* **Objective**:
Please convert the rows below into a numbered list, skipping any blank lines and leaving out the pictures.

* **Exercise inputs**:
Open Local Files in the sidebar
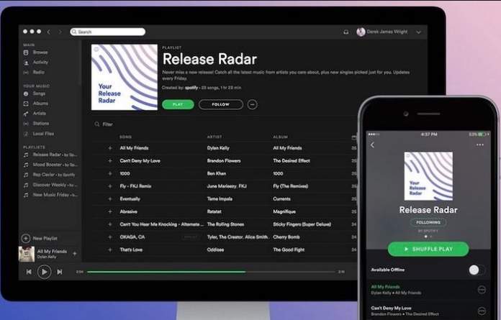This screenshot has height=320, width=501. point(42,133)
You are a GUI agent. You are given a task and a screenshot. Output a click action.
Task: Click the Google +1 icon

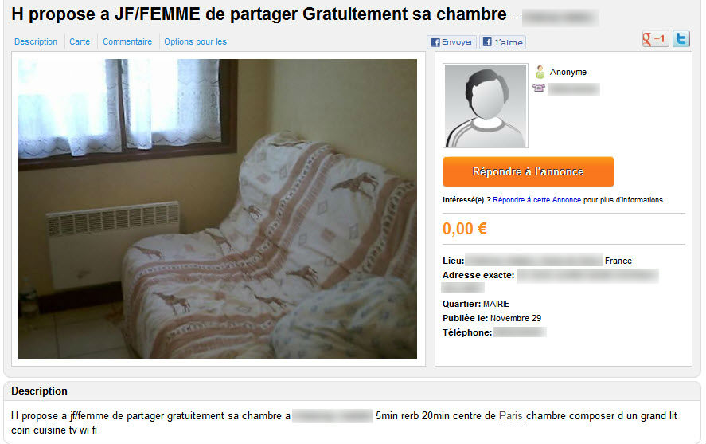coord(655,39)
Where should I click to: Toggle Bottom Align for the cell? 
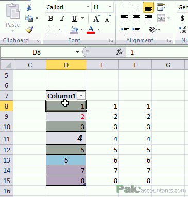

* **Final result**:
1. Open Local Files in the sidebar
2. This screenshot has height=320, width=501. point(42,133)
3. You are a GUI agent. You are given a task and a screenshot. Output a click action.
4. Task: Click the Google +1 icon
5. coord(655,39)
6. Where should I click to: Toggle Bottom Align for the cell? 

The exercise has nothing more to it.